Problem requirements:
Could you set down only the lines from the one including "Instruction: Select the" to the end of the records below, inclusive and exact, leaving pictures out?

Material to process:
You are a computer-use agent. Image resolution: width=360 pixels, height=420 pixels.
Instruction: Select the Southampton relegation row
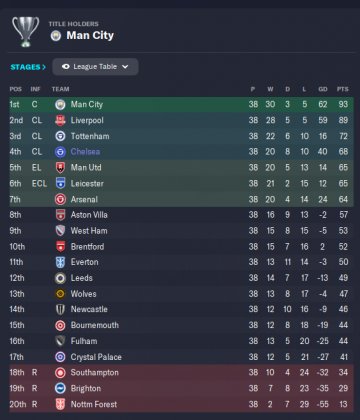click(181, 372)
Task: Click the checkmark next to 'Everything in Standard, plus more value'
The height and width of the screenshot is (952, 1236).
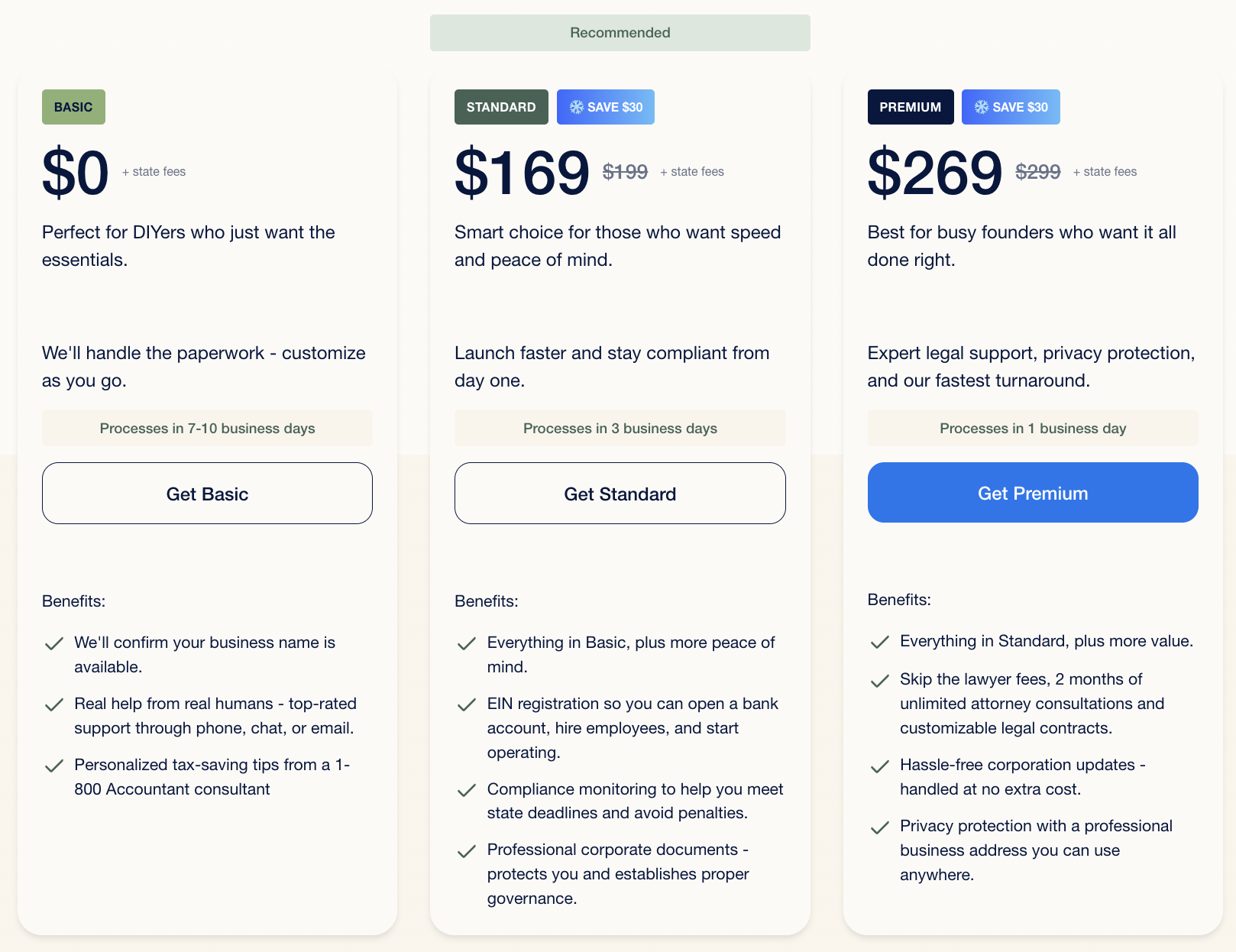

Output for this task:
Instruction: Select the Southampton relegation row
click(181, 372)
Task: Click the checkmark next to 'Everything in Standard, plus more value'
The height and width of the screenshot is (952, 1236).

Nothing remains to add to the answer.